X Agosto è
forse la poesia più famosa in cui Pascoli
rievoca il più traumatico dei suoi drammi
giovanili, l’uccisione del padre, avvenuta il 10 agosto del 1867,
il giorno di san Lorenzo.
Il poeta simbolicamente vede
nella pioggia di
stelle che ricade sulla Terra in quella notte, il pianto del cielo sulla
cieca ed oscura malvagità degli uomini e colloca il suo
dolore personale e privato in una dimensione universale.
Nell’incipit egli dice esplicitamente ‘..... io lo so perché /
tanto
di stelle per l’aria tranquilla / arde e cade .... ad anticipare
il riferimento metaforico fondamentale del breve testo. Tuttavia, invece che
approfondire concettualmente il senso di questa lirica intuizione, egli
soggiace al peso del dramma personale,
rivissuto fino in fondo e rappresentato in forma incisiva
attraverso un nuovo simbolico
parallelismo.

● ISTRUZIONI
**A)** Traduci in inglese questa frase dell'articolo: "Il poeta simbolicamente vede nella pioggia di stelle che ricade sulla Terra in quella notte, il pianto del cielo sulla cieca ed oscura malvagità degli uomini e colloca il suo dolore personale e privato in una dimensione universale."
**B)** Secondo l'articolo, in quale data fu ucciso il padre di Pascoli?
**C)** Trascrivi dall'articolo il passo compreso tra "Il poeta simbolicamente" e "parallelismo.", estremi inclusi.
Le voci non hanno alcun legame con l'articolo.

● REGISTRO DATI
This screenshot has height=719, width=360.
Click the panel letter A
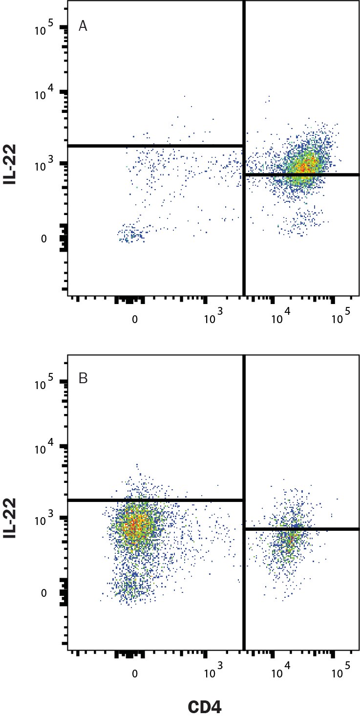83,26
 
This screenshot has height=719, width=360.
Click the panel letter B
83,378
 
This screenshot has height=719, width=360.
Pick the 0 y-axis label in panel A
44,239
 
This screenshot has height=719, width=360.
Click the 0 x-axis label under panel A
134,320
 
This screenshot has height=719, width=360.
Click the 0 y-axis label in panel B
44,592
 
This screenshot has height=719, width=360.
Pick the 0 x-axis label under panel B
134,674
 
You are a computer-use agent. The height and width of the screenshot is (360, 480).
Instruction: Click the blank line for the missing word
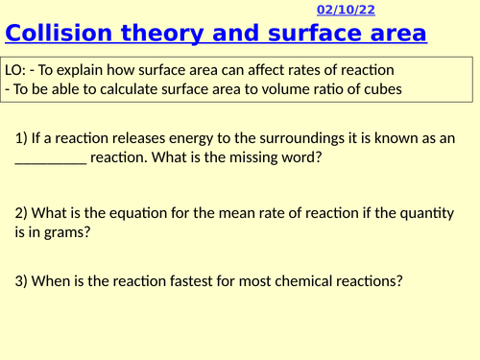click(x=51, y=158)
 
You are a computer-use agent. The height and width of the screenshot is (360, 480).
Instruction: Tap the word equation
click(x=139, y=210)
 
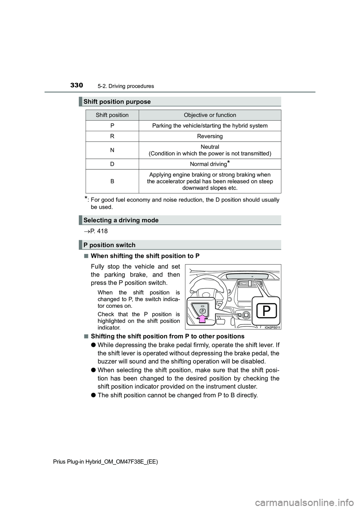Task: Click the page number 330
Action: tap(76, 85)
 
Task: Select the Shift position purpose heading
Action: tap(117, 102)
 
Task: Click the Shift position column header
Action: tap(112, 115)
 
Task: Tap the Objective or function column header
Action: tap(210, 115)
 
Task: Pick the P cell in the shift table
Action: tap(112, 126)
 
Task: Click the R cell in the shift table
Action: tap(112, 136)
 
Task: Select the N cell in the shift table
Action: tap(112, 150)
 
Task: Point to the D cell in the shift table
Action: tap(112, 164)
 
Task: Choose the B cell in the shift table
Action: tap(112, 181)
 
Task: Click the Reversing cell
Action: tap(210, 136)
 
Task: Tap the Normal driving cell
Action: tap(210, 164)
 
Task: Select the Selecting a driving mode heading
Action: tap(121, 220)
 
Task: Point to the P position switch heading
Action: tap(110, 245)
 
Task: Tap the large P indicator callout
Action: tap(266, 311)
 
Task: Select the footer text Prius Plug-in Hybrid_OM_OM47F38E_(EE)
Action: tap(105, 462)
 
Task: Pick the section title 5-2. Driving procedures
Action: tap(126, 86)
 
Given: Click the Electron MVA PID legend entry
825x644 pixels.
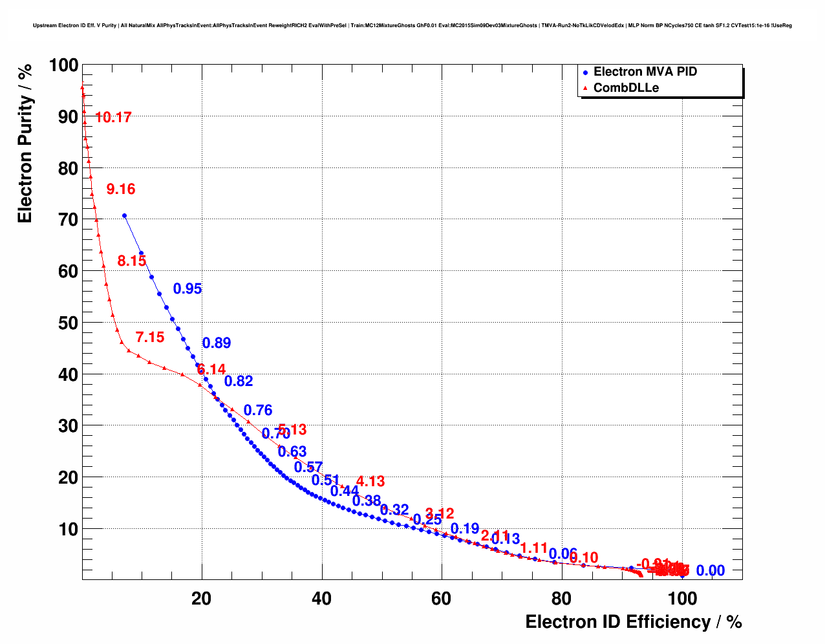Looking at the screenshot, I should click(645, 72).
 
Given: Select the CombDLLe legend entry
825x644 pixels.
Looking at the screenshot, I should click(626, 88).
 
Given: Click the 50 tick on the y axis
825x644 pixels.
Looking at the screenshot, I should click(68, 323).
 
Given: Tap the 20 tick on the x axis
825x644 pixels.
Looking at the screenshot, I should click(202, 599).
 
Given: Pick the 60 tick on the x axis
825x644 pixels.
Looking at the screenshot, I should click(442, 599).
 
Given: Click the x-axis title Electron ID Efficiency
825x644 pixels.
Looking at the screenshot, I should click(633, 622).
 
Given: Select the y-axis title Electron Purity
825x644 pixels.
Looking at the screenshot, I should click(25, 144).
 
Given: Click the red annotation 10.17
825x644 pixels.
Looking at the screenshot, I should click(113, 118).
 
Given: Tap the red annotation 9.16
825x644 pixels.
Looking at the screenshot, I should click(121, 189).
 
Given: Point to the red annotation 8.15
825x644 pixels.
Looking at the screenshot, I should click(132, 261).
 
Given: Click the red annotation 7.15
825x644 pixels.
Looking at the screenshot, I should click(150, 338).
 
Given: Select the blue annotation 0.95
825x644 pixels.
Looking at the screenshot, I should click(188, 289).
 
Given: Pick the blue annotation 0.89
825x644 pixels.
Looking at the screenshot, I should click(217, 343).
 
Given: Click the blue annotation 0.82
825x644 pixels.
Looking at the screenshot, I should click(239, 381).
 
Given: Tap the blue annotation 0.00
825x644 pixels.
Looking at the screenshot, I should click(711, 571).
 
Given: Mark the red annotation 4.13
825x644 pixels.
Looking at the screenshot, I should click(370, 482).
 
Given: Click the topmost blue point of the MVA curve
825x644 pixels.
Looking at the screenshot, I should click(124, 216).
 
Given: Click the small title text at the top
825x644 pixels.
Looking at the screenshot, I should click(412, 26).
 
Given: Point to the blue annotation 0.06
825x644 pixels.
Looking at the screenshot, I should click(562, 554).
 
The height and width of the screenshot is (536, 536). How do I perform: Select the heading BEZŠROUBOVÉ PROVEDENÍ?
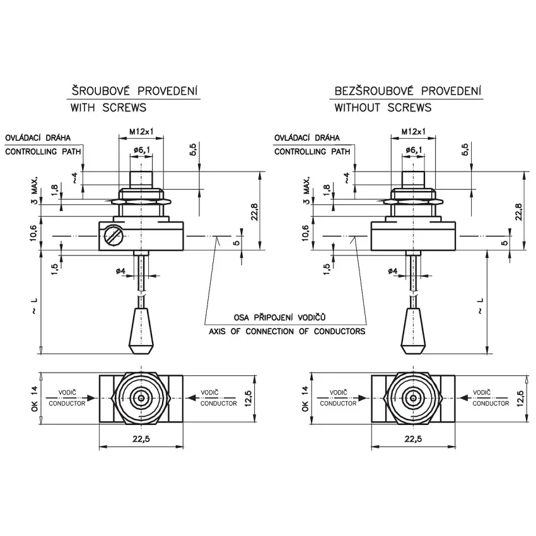tap(408, 91)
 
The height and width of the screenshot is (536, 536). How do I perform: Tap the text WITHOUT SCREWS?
tap(383, 108)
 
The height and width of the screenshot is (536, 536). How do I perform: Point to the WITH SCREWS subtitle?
tap(108, 108)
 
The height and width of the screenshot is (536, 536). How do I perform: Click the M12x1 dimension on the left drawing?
tap(141, 132)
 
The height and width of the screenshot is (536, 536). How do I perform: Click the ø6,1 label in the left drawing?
tap(141, 149)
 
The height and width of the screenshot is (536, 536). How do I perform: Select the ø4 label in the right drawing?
tap(392, 271)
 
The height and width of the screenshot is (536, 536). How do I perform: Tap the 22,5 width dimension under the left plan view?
tap(141, 440)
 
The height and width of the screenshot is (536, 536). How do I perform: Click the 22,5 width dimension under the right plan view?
tap(413, 440)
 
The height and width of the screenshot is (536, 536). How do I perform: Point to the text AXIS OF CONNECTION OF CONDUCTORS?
tap(287, 331)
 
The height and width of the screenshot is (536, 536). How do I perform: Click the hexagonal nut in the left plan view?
tap(141, 398)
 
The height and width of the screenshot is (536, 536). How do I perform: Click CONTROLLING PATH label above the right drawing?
tap(312, 152)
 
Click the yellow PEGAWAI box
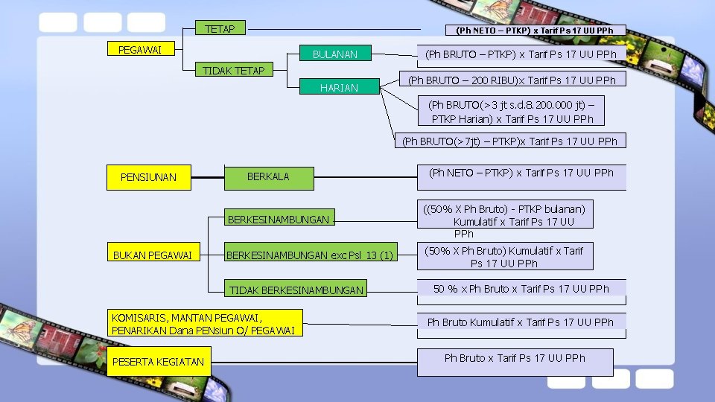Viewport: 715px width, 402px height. click(x=141, y=50)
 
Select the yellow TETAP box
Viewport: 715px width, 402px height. click(x=220, y=29)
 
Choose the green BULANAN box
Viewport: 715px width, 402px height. click(x=334, y=54)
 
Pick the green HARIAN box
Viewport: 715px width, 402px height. click(x=339, y=88)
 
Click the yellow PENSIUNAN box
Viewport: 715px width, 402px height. click(x=148, y=177)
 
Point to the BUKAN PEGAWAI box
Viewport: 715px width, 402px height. click(x=153, y=256)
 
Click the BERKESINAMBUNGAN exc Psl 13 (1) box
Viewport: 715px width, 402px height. click(x=309, y=256)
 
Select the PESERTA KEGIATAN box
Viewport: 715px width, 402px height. click(x=157, y=362)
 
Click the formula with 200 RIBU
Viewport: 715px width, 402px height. click(x=512, y=80)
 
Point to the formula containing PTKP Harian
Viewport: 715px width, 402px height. click(x=512, y=112)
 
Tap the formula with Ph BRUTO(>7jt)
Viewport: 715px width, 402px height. click(x=509, y=141)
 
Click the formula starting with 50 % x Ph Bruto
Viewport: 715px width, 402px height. click(x=521, y=289)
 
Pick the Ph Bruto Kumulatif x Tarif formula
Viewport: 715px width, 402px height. click(x=520, y=322)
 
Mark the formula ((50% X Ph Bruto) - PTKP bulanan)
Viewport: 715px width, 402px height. click(x=505, y=215)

● ESERCIZI SVOLTI
**A)** The poet symbolically sees, in the shower of stars that falls back to Earth on that night, the sky's weeping over the blind and dark wickedness of men, and places his personal and private grief in a universal dimension.

**B)** Il 10 agosto 1867, giorno di san Lorenzo.

**C)**
Il poeta simbolicamente vede
nella pioggia di
stelle che ricade sulla Terra in quella notte, il pianto del cielo sulla
cieca ed oscura malvagità degli uomini e colloca il suo
dolore personale e privato in una dimensione universale.
Nell’incipit egli dice esplicitamente ‘..... io lo so perché /
tanto
di stelle per l’aria tranquilla / arde e cade .... ad anticipare
il riferimento metaforico fondamentale del breve testo. Tuttavia, invece che
approfondire concettualmente il senso di questa lirica intuizione, egli
soggiace al peso del dramma personale,
rivissuto fino in fondo e rappresentato in forma incisiva
attraverso un nuovo simbolico
parallelismo.